O que há por trás do Globo reconhecer que errou ao apoiar o golpe militar de 1964? Mea culpa que aconteceu um dia depois de ser alvo de um protesto violento dos Black Blocs, que atiraram esterco na emissora. Contudo, uma mudança de posição como essa só pode ter se originado numa estratégia. Num conjunto de atos premeditados em paralelo ou em consequência da digitalização de todas as edições do jornal desde o primeiro dia de sua fundação.
Uma faca de dois gumes, pois ao mesmo tempo que liberou um valioso manancial de informações para consulta, com a versão global sobre a História do Brasil fruto de seu noticiário, também facilitou o acesso para melhor estudar seu ideário e examinar sua coerência no repúdio a Getúlio Vargas, Jango Goulart, Brizola e, mais recentemente, Lula. E comparar com seu apoio fechado à UDN, Carlos Lacerda, ao golpe militar de 64 e, há pouco tempo, a Fernando Henrique Cardoso e ao modelo neoliberal, privatista e entreguista defendido pelos tucanos.
O arrependimento veio tardio, 50 anos depois, mas seria bem-vindo se fosse sincero, tal como o Estado do Vaticano vem tentando e conseguindo à medida que se compromete com todos os povos e religiões a quem prejudicou com a Inquisição e a intolerância, a ponto de declarar guerra a quem não professasse a fé católica apostólica romana.
Acontece que o apoio ao golpe equivale a também ter abraçado o Estado militar terrorista, evidenciado pelo silêncio cúmplice face às torturas, extermínio, pessoas sequestradas e desaparecidas, a solução final presente no Brasil, que bem poderia ser considerado a filial do inferno, à época.
Era preciso abandonar esse navio fantasma, desvencilhar-se desses esqueletos no armário e lavar as mãos como Pilatos. Mas, e o enriquecimento sem paralelo na história das grandes fortunas formadas e acumuladas no Brasil, de onde nasceu do ovo da serpente a TV Globo? Um grande aparato midiático conquistado graças a uma poderosa conspiração golpista, arquitetada pelos maiores empresários brasileiros, testas de ferro de multinacionais e banqueiros reunidos na Federação das Indústrias de São Paulo para depor Jango Goulart. Na antessala, as Forças Armadas prontas para prestar continência a quem realmente manda no país e assumir o poder con mucho gusto, o sonho sonhado desde 1932, com a Revolução Constitucionalista em São Paulo; 1937, com o levante integralista; 1954, suicidando Getúlio Vargas; em 1961, não querendo deixar que Jango assumisse com a renúncia de Jânio Quadros.

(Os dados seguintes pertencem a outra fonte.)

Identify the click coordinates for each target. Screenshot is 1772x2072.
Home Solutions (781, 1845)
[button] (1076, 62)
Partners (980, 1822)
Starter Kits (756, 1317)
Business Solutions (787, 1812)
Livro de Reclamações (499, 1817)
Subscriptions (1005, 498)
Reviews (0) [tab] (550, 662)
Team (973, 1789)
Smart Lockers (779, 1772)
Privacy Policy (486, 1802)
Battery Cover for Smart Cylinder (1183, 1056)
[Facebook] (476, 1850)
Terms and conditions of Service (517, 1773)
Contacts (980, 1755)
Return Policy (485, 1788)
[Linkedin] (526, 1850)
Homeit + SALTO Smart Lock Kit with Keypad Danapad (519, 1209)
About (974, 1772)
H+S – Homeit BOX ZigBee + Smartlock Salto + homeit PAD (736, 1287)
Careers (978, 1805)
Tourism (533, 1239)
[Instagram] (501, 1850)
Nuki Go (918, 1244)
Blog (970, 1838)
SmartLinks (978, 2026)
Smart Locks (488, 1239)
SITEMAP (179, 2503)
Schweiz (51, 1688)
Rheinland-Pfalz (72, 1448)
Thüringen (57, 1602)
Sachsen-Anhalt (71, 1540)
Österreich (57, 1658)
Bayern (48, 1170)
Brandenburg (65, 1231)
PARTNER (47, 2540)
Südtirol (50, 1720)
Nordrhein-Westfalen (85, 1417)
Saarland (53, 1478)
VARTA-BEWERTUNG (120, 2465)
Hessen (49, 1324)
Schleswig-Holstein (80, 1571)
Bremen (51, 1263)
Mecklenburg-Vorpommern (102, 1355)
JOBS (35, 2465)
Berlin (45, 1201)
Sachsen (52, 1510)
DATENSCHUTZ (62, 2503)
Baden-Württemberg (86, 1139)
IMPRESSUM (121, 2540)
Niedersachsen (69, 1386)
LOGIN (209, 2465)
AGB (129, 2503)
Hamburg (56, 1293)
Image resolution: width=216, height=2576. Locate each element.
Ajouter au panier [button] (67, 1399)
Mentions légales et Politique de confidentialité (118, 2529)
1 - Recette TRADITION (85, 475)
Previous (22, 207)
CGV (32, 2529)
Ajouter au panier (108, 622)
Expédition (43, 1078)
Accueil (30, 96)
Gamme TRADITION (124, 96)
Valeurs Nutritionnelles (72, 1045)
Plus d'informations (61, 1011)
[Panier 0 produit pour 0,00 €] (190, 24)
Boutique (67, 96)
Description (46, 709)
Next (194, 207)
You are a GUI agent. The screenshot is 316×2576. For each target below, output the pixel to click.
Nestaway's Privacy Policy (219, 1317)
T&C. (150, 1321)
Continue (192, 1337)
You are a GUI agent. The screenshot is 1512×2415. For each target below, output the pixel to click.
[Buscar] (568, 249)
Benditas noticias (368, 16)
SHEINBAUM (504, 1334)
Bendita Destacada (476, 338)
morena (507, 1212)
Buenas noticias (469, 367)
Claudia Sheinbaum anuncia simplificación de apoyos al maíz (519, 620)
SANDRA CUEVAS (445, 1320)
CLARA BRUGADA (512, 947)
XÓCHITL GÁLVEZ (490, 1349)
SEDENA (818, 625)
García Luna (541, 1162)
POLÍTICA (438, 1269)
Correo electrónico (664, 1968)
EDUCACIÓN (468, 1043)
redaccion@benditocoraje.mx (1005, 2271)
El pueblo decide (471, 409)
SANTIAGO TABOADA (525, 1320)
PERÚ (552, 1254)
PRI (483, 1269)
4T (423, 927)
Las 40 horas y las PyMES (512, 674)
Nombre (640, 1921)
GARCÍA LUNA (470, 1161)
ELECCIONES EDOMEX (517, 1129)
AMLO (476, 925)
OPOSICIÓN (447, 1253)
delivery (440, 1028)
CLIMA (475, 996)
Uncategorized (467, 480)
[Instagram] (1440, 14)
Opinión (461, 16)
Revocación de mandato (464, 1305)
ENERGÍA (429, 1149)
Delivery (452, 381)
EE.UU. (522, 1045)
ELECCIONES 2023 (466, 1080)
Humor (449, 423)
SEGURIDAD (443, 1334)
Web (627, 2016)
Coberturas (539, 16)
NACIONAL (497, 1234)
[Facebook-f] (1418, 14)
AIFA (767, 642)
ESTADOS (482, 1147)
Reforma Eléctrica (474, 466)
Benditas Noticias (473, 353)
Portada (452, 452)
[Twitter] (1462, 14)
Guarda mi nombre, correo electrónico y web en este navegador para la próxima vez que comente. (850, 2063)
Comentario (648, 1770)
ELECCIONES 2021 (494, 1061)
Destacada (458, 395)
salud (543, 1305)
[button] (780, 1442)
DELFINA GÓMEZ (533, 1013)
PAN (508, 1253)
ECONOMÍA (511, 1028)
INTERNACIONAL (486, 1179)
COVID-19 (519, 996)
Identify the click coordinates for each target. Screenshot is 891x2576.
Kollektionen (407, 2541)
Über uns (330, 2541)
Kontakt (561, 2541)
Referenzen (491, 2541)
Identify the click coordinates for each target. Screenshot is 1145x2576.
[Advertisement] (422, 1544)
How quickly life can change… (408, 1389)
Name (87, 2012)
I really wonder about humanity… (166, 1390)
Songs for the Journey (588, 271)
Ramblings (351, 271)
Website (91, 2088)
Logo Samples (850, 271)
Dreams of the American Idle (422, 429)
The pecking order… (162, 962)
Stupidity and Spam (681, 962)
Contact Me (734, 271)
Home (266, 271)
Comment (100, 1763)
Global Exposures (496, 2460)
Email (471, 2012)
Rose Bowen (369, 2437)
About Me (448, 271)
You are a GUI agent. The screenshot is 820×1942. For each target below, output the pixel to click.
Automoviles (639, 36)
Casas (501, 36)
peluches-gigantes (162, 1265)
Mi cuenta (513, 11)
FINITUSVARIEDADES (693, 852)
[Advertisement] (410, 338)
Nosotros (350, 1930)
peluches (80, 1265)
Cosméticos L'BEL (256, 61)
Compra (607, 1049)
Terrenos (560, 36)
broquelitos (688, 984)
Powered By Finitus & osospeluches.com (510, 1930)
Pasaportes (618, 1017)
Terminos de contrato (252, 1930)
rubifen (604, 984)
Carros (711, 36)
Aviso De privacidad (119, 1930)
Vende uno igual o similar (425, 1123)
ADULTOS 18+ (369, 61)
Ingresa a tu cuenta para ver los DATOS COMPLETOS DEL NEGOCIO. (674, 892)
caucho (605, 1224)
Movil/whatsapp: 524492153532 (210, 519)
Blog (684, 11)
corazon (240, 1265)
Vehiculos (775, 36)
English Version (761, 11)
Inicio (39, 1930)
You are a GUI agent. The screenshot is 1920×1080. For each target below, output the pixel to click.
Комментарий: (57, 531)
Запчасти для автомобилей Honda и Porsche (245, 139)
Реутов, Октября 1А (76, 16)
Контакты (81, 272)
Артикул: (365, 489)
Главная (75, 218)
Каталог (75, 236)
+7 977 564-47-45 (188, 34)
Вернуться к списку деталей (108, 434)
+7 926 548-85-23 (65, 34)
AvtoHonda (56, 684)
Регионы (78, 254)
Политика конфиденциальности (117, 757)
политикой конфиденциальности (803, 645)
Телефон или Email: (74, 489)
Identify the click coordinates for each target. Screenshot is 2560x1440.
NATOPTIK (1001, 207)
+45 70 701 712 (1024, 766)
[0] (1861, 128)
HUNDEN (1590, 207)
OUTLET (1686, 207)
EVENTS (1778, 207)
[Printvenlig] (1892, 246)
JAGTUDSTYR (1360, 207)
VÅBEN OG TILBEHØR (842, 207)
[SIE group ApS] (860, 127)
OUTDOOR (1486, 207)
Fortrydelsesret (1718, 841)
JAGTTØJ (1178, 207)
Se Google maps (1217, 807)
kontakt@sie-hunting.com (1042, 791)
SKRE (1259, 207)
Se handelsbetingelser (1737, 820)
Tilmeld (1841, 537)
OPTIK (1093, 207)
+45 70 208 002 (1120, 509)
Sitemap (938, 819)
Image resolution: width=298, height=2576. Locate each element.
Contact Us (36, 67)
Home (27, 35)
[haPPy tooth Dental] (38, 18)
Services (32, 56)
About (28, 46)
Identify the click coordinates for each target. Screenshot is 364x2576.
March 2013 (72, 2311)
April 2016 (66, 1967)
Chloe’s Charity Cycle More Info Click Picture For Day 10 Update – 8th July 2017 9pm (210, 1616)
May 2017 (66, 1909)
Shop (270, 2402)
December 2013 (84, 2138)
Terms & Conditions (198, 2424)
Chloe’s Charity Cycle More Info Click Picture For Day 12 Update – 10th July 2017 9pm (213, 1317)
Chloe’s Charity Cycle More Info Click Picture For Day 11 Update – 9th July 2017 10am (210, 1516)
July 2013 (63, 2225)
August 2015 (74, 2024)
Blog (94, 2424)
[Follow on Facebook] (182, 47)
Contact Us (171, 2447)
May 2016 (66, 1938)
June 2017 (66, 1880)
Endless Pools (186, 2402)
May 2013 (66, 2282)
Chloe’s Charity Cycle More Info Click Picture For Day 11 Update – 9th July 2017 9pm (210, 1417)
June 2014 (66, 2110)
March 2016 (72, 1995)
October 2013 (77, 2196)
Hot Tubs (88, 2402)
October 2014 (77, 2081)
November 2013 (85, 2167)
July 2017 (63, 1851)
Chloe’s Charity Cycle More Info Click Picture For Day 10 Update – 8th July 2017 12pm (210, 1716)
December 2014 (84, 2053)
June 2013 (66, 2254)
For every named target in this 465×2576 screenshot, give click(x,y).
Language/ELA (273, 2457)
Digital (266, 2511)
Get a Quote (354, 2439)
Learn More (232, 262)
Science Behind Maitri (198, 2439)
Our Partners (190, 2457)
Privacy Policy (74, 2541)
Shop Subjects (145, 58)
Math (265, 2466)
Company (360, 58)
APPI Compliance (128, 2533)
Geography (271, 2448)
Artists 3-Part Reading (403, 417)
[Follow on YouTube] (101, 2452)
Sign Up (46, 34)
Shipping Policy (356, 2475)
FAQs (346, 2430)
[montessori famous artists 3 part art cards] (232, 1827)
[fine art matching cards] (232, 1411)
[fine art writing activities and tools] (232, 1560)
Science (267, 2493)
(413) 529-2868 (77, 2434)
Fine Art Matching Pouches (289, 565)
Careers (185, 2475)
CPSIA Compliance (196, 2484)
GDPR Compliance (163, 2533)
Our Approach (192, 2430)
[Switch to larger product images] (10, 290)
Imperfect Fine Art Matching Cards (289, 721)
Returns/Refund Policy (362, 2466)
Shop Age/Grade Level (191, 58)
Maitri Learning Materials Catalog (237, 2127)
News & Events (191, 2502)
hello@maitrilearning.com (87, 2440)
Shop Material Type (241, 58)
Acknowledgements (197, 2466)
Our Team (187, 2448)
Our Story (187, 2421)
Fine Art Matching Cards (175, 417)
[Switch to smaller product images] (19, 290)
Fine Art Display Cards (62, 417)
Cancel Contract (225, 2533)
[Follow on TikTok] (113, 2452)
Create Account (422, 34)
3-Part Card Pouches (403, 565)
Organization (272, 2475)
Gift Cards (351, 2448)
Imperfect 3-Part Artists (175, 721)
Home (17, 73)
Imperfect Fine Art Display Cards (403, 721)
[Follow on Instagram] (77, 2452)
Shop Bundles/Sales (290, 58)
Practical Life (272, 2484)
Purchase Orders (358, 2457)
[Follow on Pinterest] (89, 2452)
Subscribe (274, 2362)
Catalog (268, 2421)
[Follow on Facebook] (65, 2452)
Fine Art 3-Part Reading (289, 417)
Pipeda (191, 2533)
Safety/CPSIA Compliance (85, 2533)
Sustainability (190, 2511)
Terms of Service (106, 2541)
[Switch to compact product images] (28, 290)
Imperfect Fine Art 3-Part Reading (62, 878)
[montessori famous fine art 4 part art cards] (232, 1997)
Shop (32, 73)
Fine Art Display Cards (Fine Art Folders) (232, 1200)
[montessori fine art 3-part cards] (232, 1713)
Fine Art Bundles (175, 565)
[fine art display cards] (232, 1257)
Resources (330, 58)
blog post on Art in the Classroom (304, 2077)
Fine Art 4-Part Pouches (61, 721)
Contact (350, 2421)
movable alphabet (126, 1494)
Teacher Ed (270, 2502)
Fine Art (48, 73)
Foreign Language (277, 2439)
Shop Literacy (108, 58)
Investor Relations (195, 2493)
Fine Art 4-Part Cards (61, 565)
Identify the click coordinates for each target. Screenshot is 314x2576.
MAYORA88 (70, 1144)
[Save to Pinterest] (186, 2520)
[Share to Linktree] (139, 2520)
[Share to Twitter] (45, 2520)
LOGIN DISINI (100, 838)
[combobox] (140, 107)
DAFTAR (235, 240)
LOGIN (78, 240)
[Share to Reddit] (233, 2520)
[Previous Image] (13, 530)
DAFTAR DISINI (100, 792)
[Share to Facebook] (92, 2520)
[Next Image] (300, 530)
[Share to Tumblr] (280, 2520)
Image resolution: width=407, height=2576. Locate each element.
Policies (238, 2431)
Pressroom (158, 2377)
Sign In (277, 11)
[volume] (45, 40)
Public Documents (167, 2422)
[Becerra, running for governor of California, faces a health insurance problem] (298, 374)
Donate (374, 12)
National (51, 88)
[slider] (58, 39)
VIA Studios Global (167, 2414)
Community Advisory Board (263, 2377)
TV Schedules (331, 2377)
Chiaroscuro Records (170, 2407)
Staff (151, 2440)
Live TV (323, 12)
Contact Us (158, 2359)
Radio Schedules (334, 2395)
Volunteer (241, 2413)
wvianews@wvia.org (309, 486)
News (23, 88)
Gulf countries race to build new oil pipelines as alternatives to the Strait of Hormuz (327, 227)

Tudo, tudo, tudo sob a batuta do maestro Lincoln Gordon, o embaixador dos Estados Unidos no Brasil.
Não é à toa que os militares da reserva estão furiosos com O Globo, encarando o revisionismo global como traição, usando dos mesmos métodos stalinistas, quando excluiu Lenin e Trotski de fotos, em assepsia histórica – negando o que não pode negar. A cartada é arriscada porque ratifica a pujança da mídia da Globo interferindo na vida política brasileira, como se partido político sem eleitor, mas dependendo dos leitores e de olho nas manifestações. Funcionando como um Estado paralelo face ao seu fortíssimo poder de penetração, embora sofrendo acirrada concorrência das mídias sociais e dos blogueiros “sujos” (os que lhe fazem oposição). Querendo apagar sua trajetória do passado em apoio ao autoritarismo e menosprezo à democracia, de mesmas características do eufemismo com que as viúvas da ditadura passaram a rotular o golpe de 64 como contrarrevolução – para evitar que o povo ingênuo brasileiro caísse nas mãos dos comunistas.
Sempre subestimando a inteligência do leitor. Até quando?